# [SHORT TASK]
Reproduce verbatim the stretch of records from the line containing "Open the Cambiar" through the line containing "Looking at the screenshot, I should click(x=917, y=20).", including both of those lines.

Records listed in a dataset
· · · ·

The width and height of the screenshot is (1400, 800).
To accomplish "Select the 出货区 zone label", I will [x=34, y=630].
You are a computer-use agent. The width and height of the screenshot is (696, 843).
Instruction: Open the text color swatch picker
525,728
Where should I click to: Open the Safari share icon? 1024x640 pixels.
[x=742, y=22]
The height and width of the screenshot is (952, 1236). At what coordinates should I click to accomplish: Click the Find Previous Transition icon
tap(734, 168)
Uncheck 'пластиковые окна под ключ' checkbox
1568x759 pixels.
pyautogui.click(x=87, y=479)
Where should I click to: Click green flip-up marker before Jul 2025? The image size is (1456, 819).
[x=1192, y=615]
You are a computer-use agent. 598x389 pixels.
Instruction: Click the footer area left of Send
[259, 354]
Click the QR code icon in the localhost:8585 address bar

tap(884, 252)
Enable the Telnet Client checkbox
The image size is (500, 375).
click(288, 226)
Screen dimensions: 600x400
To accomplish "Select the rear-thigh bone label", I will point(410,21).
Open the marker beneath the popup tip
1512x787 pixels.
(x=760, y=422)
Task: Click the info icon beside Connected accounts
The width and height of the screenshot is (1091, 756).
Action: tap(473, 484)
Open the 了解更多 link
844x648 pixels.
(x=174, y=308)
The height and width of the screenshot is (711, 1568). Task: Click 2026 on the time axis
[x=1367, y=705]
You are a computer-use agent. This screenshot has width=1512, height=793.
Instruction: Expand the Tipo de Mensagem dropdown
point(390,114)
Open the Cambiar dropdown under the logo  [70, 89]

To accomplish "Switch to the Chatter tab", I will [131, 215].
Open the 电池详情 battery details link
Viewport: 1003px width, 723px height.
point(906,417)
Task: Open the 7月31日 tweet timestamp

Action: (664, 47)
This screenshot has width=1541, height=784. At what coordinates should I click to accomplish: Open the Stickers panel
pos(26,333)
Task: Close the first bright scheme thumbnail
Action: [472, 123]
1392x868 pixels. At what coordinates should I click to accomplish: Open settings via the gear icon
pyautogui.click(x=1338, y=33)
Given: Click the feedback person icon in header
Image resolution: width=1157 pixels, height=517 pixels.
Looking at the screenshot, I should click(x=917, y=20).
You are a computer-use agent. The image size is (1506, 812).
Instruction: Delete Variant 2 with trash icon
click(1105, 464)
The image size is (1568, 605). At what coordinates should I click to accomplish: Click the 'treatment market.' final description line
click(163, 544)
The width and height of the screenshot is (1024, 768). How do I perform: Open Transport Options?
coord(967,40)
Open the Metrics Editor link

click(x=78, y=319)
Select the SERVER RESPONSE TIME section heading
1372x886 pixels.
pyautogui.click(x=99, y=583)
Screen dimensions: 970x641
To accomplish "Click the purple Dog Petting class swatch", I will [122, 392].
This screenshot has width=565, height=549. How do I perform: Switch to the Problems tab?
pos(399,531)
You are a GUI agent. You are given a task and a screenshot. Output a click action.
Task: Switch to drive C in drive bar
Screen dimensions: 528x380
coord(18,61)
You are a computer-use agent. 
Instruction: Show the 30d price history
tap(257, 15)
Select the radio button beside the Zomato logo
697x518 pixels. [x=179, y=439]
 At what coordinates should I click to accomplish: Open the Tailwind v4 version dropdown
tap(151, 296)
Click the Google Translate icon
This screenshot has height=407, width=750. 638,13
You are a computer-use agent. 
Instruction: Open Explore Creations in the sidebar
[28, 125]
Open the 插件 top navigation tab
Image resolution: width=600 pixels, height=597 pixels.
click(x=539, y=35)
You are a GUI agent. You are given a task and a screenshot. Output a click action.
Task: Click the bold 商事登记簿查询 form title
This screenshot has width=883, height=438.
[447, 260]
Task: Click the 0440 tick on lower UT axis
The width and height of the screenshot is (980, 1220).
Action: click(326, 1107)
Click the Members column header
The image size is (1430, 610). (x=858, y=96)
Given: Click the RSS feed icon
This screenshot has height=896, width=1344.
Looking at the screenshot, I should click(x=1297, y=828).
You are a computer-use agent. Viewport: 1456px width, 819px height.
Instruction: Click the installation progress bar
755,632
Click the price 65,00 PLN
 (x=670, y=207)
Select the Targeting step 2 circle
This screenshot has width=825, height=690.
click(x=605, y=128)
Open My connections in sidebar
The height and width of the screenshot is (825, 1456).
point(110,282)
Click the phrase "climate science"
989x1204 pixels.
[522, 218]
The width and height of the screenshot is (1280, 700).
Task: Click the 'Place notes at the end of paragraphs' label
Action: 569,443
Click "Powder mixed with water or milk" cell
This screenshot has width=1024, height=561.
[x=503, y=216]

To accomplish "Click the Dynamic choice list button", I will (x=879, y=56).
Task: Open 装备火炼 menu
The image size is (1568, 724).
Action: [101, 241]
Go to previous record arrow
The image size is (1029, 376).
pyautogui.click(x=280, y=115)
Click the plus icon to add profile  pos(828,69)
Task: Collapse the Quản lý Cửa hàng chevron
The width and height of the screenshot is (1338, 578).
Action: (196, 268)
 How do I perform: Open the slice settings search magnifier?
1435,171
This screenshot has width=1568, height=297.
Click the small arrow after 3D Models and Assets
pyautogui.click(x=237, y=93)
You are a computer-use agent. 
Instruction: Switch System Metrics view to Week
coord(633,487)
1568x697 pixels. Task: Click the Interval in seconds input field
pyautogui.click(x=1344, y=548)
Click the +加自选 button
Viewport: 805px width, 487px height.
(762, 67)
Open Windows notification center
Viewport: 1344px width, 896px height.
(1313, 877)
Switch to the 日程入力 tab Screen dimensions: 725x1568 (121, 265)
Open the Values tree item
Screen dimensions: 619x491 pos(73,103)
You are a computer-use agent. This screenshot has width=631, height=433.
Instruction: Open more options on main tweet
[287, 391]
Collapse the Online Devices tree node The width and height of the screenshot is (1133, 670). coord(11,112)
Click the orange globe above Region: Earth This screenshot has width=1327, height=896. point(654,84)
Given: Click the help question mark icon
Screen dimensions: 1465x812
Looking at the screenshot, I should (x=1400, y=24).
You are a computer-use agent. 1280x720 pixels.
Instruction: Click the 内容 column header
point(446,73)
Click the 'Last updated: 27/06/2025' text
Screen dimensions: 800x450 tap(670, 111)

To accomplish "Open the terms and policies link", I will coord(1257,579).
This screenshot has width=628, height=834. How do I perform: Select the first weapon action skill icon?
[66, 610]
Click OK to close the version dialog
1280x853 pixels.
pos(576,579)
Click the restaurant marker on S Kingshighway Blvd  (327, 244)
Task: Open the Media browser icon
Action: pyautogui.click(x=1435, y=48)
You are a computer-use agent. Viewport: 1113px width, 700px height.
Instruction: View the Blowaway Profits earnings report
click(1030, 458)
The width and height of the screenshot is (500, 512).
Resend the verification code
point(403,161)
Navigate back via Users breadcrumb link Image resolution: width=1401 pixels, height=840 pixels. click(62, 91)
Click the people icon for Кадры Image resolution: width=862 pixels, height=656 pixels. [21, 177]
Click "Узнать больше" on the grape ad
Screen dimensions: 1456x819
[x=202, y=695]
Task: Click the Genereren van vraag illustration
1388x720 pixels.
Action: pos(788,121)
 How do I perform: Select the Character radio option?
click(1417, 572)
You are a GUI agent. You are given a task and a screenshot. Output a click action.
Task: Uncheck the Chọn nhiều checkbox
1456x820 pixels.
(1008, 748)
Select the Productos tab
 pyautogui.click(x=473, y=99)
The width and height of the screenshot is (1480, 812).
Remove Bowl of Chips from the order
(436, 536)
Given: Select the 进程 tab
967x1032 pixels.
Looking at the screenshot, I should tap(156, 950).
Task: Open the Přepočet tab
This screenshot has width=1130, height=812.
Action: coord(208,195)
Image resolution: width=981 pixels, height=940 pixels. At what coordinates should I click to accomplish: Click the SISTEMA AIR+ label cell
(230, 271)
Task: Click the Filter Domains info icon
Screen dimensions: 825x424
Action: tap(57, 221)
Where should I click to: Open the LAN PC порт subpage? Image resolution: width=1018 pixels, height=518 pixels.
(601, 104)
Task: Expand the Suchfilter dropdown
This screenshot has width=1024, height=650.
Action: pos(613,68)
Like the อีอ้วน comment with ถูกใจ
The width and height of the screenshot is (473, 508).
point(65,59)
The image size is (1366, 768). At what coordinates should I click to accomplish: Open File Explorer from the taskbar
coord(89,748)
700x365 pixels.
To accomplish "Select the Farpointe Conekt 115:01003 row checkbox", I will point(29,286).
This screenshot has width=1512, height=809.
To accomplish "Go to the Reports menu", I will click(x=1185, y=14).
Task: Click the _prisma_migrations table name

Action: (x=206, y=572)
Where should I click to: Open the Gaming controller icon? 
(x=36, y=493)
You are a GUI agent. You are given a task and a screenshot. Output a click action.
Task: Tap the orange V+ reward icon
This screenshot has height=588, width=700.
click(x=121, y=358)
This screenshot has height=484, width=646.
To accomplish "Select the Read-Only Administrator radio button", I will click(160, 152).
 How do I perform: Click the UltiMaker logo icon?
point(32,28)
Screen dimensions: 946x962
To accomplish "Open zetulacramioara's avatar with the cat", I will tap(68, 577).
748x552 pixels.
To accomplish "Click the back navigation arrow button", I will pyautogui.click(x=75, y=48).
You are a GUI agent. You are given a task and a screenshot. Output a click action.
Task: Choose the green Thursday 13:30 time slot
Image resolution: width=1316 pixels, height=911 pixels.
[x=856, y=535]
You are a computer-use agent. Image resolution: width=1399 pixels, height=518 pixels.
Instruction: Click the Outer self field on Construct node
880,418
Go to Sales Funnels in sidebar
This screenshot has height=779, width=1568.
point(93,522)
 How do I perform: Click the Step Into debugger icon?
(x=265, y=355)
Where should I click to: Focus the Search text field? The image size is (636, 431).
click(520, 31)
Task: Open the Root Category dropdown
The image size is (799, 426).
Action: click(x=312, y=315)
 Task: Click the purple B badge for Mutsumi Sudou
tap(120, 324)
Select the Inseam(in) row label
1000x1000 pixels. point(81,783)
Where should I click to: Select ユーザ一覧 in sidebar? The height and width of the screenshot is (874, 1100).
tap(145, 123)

· · · ·

# [COMPLETE RESPONSE]
Open the Cambiar dropdown under the logo  [70, 89]

To accomplish "Switch to the Chatter tab", I will [131, 215].
Open the 电池详情 battery details link
Viewport: 1003px width, 723px height.
point(906,417)
Task: Open the 7月31日 tweet timestamp

Action: (664, 47)
This screenshot has width=1541, height=784. At what coordinates should I click to accomplish: Open the Stickers panel
pos(26,333)
Task: Close the first bright scheme thumbnail
Action: [472, 123]
1392x868 pixels. At what coordinates should I click to accomplish: Open settings via the gear icon
pyautogui.click(x=1338, y=33)
Given: Click the feedback person icon in header
Image resolution: width=1157 pixels, height=517 pixels.
Looking at the screenshot, I should click(x=917, y=20).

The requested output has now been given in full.